We’d been told we might get a chance to actually drive the car, but as it was all a bit last-minute and hush-hush I probably would have been happy if we’d just got our exclusive photos. As it was, being taken for a few laps by test driver Rob gave us plenty to enjoy, as you can see in our video.
As it turned out, our chance to drive the car came there and then, when Rob pulled over and offered me a turn behind the wheel. He didn’t need to ask twice.
Starting the next Prius is much like getting the current car underway. With your foot on the brake, you pull the automatic box’s gear lever into drive and look for the ‘ready’ signal. When you’ve got it, you release the footbrake and you’re off… to eerie quiet.
When we first started driving, there wasn’t too much charge stored in the Prius’ batteries, so the car wouldn’t let us use its fully-electric EV mode. Instead we moved away in the new ECO driving mode, which subtly dampens the car’s response to the throttle, making it easier to make gentle inputs and harder to accelerate too briskly. It works, with even my ham-footed inputs making for smooth progress and, doubtless, lower fuel consumption.
As I began to learn the track and get a feel for the car, Rob switched us to Power mode, in which you can feel an added crispness to the throttle and more urgency in the response. The car’s extra power was obvious, the new engine sounding throatier as it piled on the speed through the circuit’s uphill back straight.
Although it’s not much wider than the current Prius, the next-generation car immediately feels more sporty on the road, remaining nicely planted through corners – and more resistant to body roll when I started to gain confidence and build up more speed. Despite the day’s bright sunlight, the head-up display made it easy for me to keep track of our speed without taking my eyes far off the road.
With Jo our filmmaker set up on one of the bends, we started making some slower passes for the camera, at which point I begun to realise just how seamlessly the new car’s petrol engine cuts in and out. Owners of the current Prius will know that it’s hard to spot exactly when the engine is or isn’t running – the Hybrid Synergy Drive just serving up the power you need when you ask for it. The third-generation car’s smoother powertrain makes it near-impossible to tell.

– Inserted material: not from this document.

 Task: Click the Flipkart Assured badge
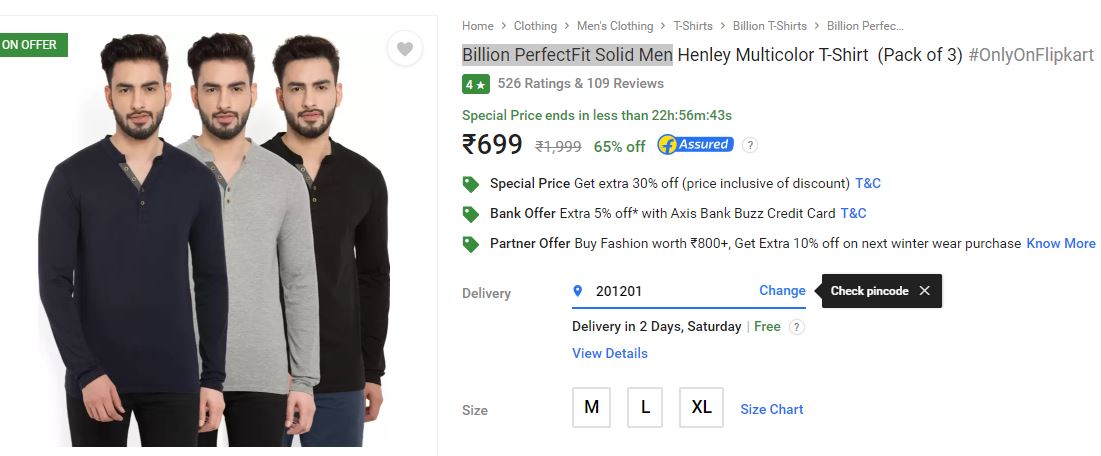pyautogui.click(x=695, y=145)
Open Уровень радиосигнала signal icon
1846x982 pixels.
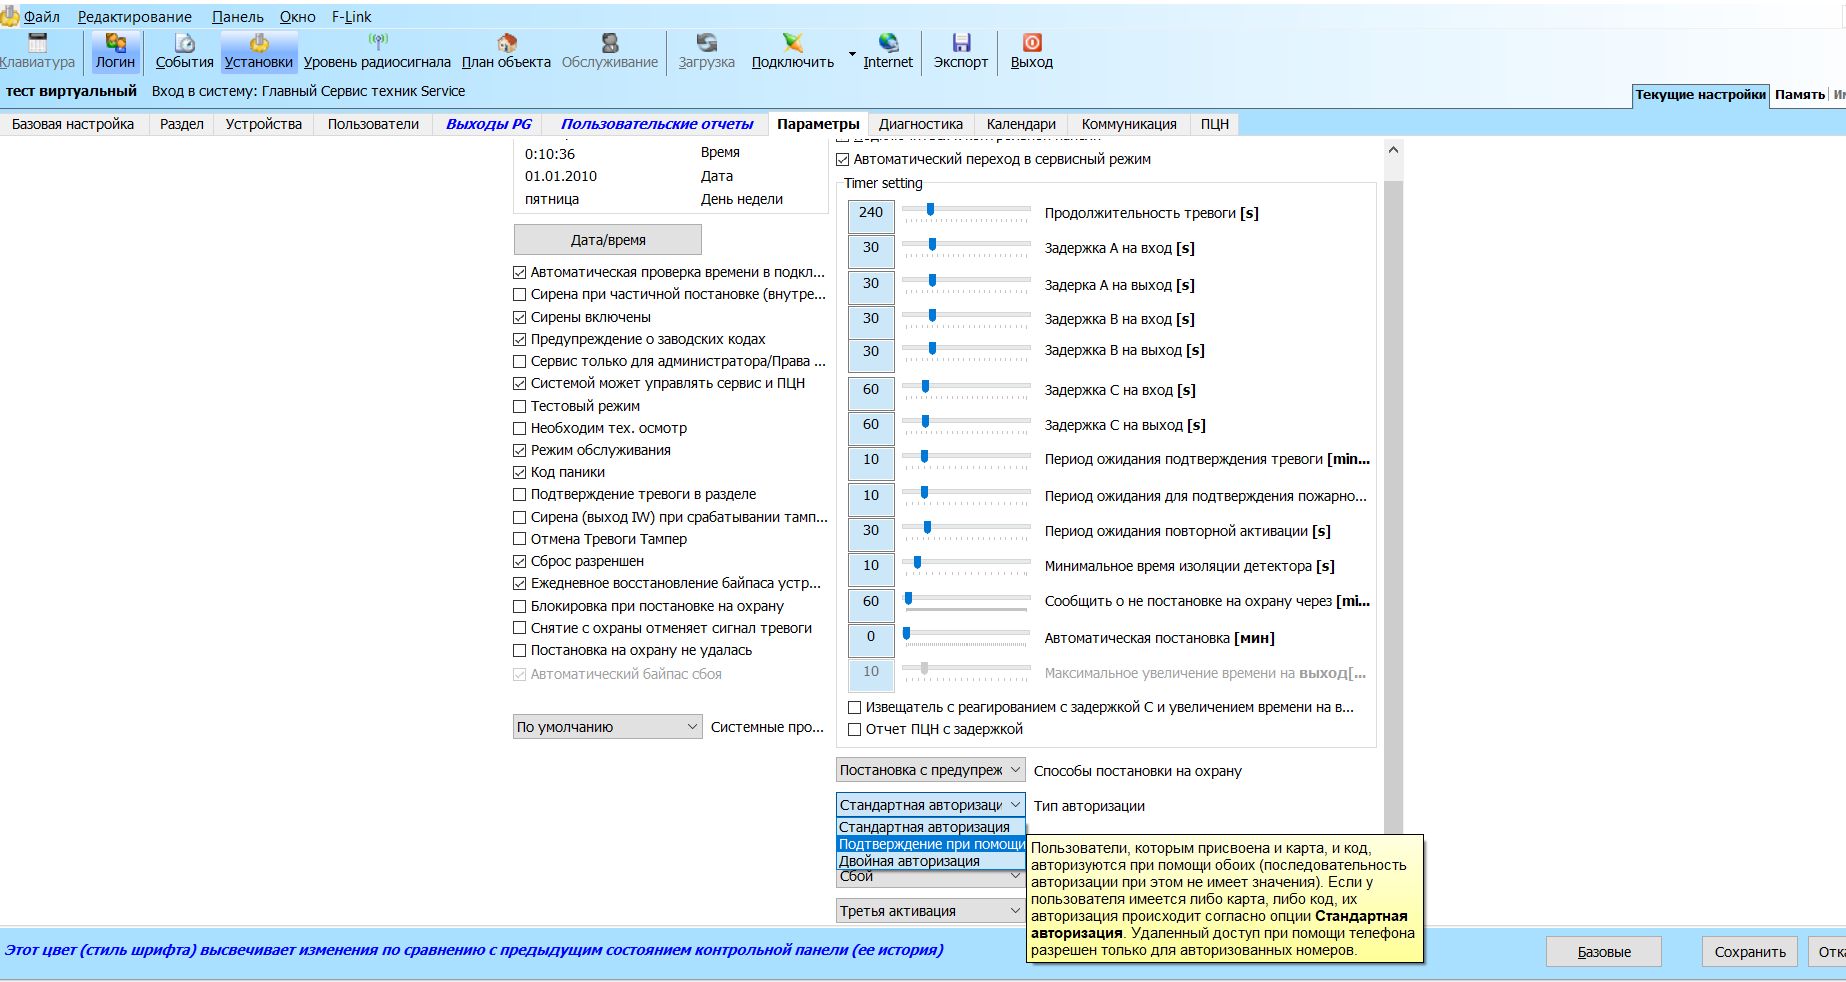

With a crew of people keen to lock the cars away ready for the following day’s event, we only managed five or six laps in the car before it was time to call it a day, and drive another 200 miles home. We didn’t get a chance to test our fuel consumption, have a proper play with the Touch Tracer controls or to take any photos of the inside – alas.
As for heading out onto the roads, that was strictly out of the question. But we hope to get a more extensive test drive just as soon as the first production-spec cars arrive in the country.